Fair enough. Yes, the 1104 was supposed to be a racer first and a cruiser second. And indeed, these boats were also supposed to be 3800 Kg (just under 8400 Lb), but the ones I have looked tipped the scale at 9435 lbs. Not much, but a 1000 pounds is a 1000 pounds. There is nothing extra on these boats and when I have asked the surveyor, he made the remark that "perhaps it is 3800 Kg without the engine and the basic fitout. Don't know if it is true or not, but certainly there was no other gear on the boat weighing 1000 lb. Anyhow, carried away. So, I suppose there is no real bad reason (obviously what was stated) that these boat should not suffice as coastal cruisers? Would you buy your Farr again?


----------



## Jeff_H (Feb 26, 2000)

Seabreasy73 said:


> Fair enough. Yes, the 1104 was supposed to be a racer first and a cruiser second. And indeed, these boats were also supposed to be 3800 Kg (just under 8400 Lb), but the ones I have looked tipped the scale at 9435 lbs. Not much, but a 1000 pounds is a 1000 pounds. There is nothing extra on these boats and when I have asked the surveyor, he made the remark that "perhaps it is 3800 Kg without the engine and the basic fitout. Don't know if it is true or not, but certainly there was no other gear on the boat weighing 1000 lb. Anyhow, carried away. So, I suppose there is no real bad reason (obviously what was stated) that these boat should not suffice as coastal cruisers? Would you buy your Farr again?


The published displacement on these boats are measured per the IOR rule. Under the IOR rule, the boat was measured dead empty....no sails, tools, loose gear, tanks empty and so on.

By way of comparison, my boat has been weighed in normal loading with sails, cruising gear, ground tackle, partially full tanks and so on at a little over 12,000 lbs. But I have had to empty the boat out to haul in a yard with a crane that can only handle 11,000 lbs and have emptied the boat out and ended up well below the 11000 lb weight. But I doubt that she is down to her published design weight of 10,600 lbs.

In talking with the folks at Farr, the.fiberglass New Zealand version of the 11.6 was right at the design weight. The Australian version, which used the same moods was slightly heavier. The South African version (which my boat is a S.A. version) are thought to be even heavier. The cold molded versions vary from pretty close to design weight up to reported 4-500 lbs over weight.

The 1104 began as a version with an extended cockpit and shorter house. Those boats had a comparitively minimal interior.
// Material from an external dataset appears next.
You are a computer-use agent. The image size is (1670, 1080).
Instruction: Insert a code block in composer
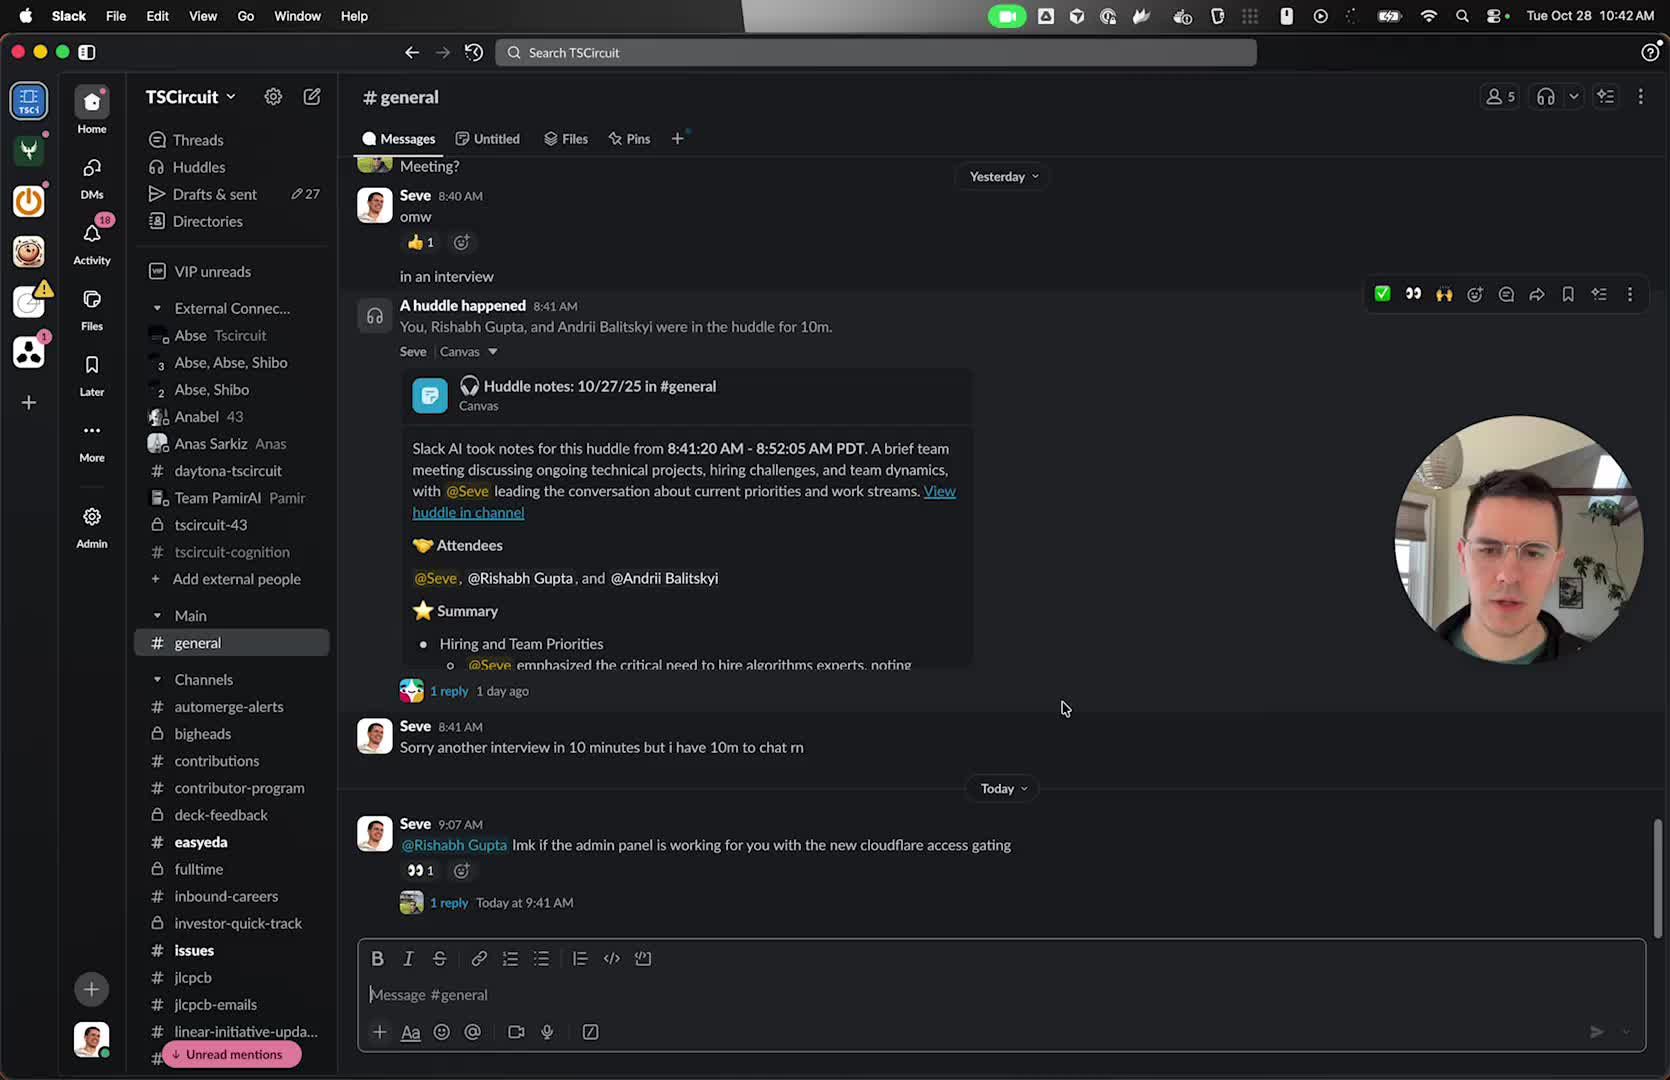coord(643,958)
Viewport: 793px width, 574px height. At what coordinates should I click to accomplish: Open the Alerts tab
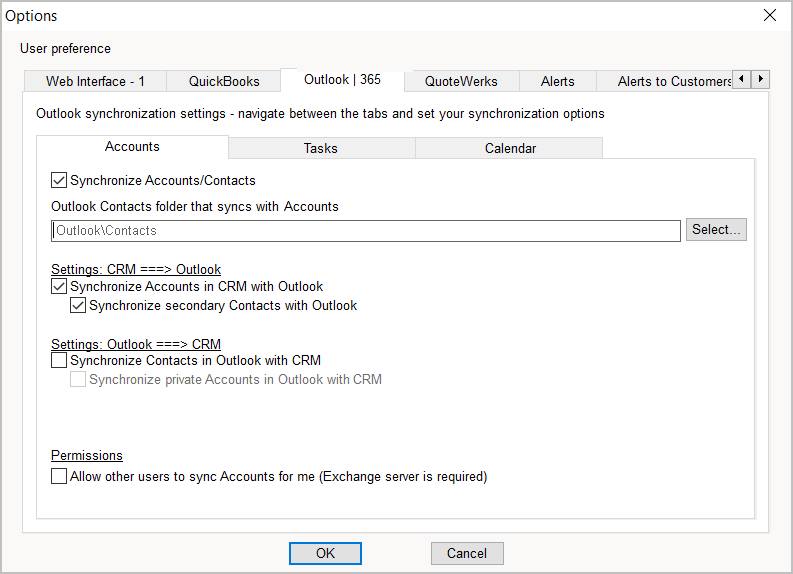click(x=557, y=81)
The production boats had a bigger house ,a much more complete interior, and a heavier mast and so probably would be heavier boats than the IOR design weight.

The net result, like any boat, the carrying capacity is reduced to the extent that the IOR level of bare boats exceed thier design weight.

I would absolutely buy another 11.6 in a heartbeat. I consider this to be the perfect boat for the way that I use a boat. I have been extremely impressed with her motion comfort, seaworthiness, forgiveness, ease of handling, and overall performance.

But realistically, there are faster 38 foot boats out there, the interior is slightly Spartan. My boat does not have a water heater or refrigeration, or a separate starting battery, or an oversized alternator. She doesn't have a dodger or Bimini. I wish she had operable portlights over the gallery and nav. Station. I like that she has a Yanmar 3gm30 which is a lighter engine than the original 3cyl Buhk with cheaper parts. I like the 80 gallon water tankage, but don't like that there is only 12-14 gallon fuel tank. (which is large enough for one whole season of sailing for me and has enough fuel for a sistership to sail from South Africa to the Caribbean).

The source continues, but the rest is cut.